#### [DOCUMENT SEGMENT]
## BEGIN
Latest cuDNN can be downloaded from here.

List of available cuDNN sbsa libraries for CUDA 11 and CUDA 12.

By combining all three, we will have the following function, which we will use in the final script as well.

setup_gpu() {
    wget https://us.download.nvidia.com/tesla/535.104.05/NVIDIA-Linux-aarch64-535.104.05.run
    sh NVIDIA-Linux-aarch64-535.104.05.run --disable-nouveau --silent

    wget https://developer.download.nvidia.com/compute/cuda/12.2.2/local_installers/cuda_12.2.2_535.104.05_linux_sbsa.run
    sh cuda_12.2.2_535.104.05_linux_sbsa.run --silent --override --toolkit --samples --toolkitpath=/usr/local/cuda-12.2 --samplespath=$CUDA_HOME --no-opengl-libs

    wget https://developer.download.nvidia.com/compute/cudnn/redist/cudnn/linux-sbsa/cudnn-linux-sbsa-8.9.4.25_cuda12-archive.tar.xz
    tar -xf cudnn-linux-sbsa-8.9.4.25_cuda12-archive.tar.xz
    cp -P cudnn-linux-sbsa-8.9.4.25_cuda12-archive/include/* $CUDA_HOME/include/
    cp -P cudnn-linux-sbsa-8.9.4.25_cuda12-archive/lib/* $CUDA_HOME/lib64/
    chmod a+r $CUDA_HOME/lib64/*
    ldconfig
}

4. Compiling and Installing CUDA 12.2 enabled PyTorch

Next we will compile and install PyTotch from source with the latest CUDA support for ARM-based ec2 instances, along with all the necessary Python packages.

# Download and install ccache for faster compilation
wget https://github.com/ccache/ccache/releases/download/v4.8.3/ccache-4.8.3.tar.xz
tar -xf ccache-4.8.3.tar.xz
pushd ccache-4.8.3
cmake .
## END
#### [ENTRIES SUPPLIED]
## BEGIN
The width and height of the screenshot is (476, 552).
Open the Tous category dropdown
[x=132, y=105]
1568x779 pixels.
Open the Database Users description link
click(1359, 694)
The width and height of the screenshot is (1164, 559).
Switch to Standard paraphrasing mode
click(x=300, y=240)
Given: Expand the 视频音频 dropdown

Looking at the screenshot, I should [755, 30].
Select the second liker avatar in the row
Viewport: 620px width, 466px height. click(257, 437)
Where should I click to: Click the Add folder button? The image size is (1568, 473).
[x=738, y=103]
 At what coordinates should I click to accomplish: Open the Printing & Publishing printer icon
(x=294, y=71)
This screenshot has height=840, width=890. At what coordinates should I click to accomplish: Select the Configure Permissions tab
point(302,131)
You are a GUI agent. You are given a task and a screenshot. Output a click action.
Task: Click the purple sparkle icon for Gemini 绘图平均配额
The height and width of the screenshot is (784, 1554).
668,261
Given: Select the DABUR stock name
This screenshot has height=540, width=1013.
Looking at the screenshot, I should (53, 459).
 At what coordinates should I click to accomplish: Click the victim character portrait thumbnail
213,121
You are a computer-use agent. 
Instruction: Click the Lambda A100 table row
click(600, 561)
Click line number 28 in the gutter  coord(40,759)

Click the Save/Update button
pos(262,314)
## END
#### [AIM OF THE EXERCISE]
Do these statements agree with the CUDA setup excerpt above? Answer yes or no for each and quote the exact words of the excerpt that decide it.
(a) The CUDA 12.2.2 installer in setup_gpu() is run with the --silent option.
(b) The cuDNN header files are copied into $CUDA_HOME/lib64/.
(c) ccache is downloaded and installed for faster compilation.

#### [TASK OUTPUT]
(a) Yes: "sh cuda_12.2.2_535.104.05_linux_sbsa.run --silent --override --toolkit"
(b) No: "cp -P cudnn-linux-sbsa-8.9.4.25_cuda12-archive/include/* $CUDA_HOME/include/"
(c) Yes: "# Download and install ccache for faster compilation"